## Records for the task
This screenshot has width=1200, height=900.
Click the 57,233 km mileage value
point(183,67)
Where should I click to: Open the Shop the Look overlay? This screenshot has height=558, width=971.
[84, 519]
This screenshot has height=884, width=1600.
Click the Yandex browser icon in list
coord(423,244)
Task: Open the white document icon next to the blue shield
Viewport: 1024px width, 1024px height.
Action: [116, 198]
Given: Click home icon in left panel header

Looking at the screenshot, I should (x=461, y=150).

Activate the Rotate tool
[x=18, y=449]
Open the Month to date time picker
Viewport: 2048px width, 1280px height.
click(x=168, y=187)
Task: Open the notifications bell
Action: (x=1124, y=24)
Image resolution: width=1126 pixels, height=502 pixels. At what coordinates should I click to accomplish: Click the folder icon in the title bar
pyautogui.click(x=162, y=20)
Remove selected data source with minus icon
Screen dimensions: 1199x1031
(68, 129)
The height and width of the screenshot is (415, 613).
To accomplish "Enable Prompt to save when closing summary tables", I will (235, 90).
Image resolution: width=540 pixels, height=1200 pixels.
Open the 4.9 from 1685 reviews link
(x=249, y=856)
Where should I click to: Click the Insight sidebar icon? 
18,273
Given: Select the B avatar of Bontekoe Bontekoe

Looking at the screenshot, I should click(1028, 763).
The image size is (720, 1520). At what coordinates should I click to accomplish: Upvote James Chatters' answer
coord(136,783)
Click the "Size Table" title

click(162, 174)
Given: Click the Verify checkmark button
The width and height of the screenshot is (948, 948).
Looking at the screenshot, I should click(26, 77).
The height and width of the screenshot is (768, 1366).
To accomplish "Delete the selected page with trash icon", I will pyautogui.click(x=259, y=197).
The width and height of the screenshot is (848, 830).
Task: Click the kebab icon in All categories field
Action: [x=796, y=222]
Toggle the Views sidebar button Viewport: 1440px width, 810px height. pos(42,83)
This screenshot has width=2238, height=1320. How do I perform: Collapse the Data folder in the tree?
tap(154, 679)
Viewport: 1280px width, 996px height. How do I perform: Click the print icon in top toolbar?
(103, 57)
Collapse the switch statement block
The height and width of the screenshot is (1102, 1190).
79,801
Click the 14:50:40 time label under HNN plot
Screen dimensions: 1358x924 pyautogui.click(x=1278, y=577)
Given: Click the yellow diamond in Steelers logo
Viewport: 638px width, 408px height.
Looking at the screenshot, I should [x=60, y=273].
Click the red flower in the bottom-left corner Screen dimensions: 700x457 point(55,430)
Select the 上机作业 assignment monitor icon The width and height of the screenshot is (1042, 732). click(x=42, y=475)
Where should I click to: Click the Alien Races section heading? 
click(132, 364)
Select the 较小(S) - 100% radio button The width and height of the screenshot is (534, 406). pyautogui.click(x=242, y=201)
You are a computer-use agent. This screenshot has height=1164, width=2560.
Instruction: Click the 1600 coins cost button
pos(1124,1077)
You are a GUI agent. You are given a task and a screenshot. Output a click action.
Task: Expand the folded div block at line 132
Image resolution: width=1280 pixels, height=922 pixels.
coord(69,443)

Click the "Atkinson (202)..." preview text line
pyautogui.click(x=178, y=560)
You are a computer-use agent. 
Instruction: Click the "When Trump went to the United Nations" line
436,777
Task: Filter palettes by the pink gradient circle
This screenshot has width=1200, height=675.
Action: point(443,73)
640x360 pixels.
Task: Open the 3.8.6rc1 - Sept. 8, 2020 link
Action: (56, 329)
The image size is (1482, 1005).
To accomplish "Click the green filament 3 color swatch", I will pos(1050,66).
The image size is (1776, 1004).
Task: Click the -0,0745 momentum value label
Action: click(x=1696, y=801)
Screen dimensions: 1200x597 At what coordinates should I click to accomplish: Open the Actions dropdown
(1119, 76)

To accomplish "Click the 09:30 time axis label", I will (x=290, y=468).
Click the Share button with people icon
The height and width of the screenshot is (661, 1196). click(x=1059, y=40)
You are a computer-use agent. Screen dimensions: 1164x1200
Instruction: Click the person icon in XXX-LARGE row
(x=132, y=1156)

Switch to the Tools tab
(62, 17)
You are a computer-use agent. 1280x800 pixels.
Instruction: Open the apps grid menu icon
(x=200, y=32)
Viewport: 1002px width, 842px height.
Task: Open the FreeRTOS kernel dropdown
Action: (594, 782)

## Exercise description
Convert every line above, from the first one down to the line that contains "Looking at the screenshot, I should click(26, 77).", into a numbered list, and leave out the blank lines.

## Solution to this problem
1. This screenshot has width=1200, height=900.
2. Click the 57,233 km mileage value
3. point(183,67)
4. Where should I click to: Open the Shop the Look overlay? This screenshot has height=558, width=971.
5. [84, 519]
6. This screenshot has height=884, width=1600.
7. Click the Yandex browser icon in list
8. coord(423,244)
9. Task: Open the white document icon next to the blue shield
10. Viewport: 1024px width, 1024px height.
11. Action: [116, 198]
12. Given: Click home icon in left panel header
13. Looking at the screenshot, I should (x=461, y=150).
14. Activate the Rotate tool
15. [x=18, y=449]
16. Open the Month to date time picker
17. Viewport: 2048px width, 1280px height.
18. click(x=168, y=187)
19. Task: Open the notifications bell
20. Action: (x=1124, y=24)
21. Image resolution: width=1126 pixels, height=502 pixels. At what coordinates should I click to accomplish: Click the folder icon in the title bar
22. pyautogui.click(x=162, y=20)
23. Remove selected data source with minus icon
24. Screen dimensions: 1199x1031
25. (68, 129)
26. The height and width of the screenshot is (415, 613).
27. To accomplish "Enable Prompt to save when closing summary tables", I will (235, 90).
28. Image resolution: width=540 pixels, height=1200 pixels.
29. Open the 4.9 from 1685 reviews link
30. (x=249, y=856)
31. Where should I click to: Click the Insight sidebar icon? 
32. 18,273
33. Given: Select the B avatar of Bontekoe Bontekoe
34. Looking at the screenshot, I should click(1028, 763).
35. The image size is (720, 1520). At what coordinates should I click to accomplish: Upvote James Chatters' answer
36. coord(136,783)
37. Click the "Size Table" title
38. click(162, 174)
39. Given: Click the Verify checkmark button
40. The width and height of the screenshot is (948, 948).
41. Looking at the screenshot, I should click(26, 77).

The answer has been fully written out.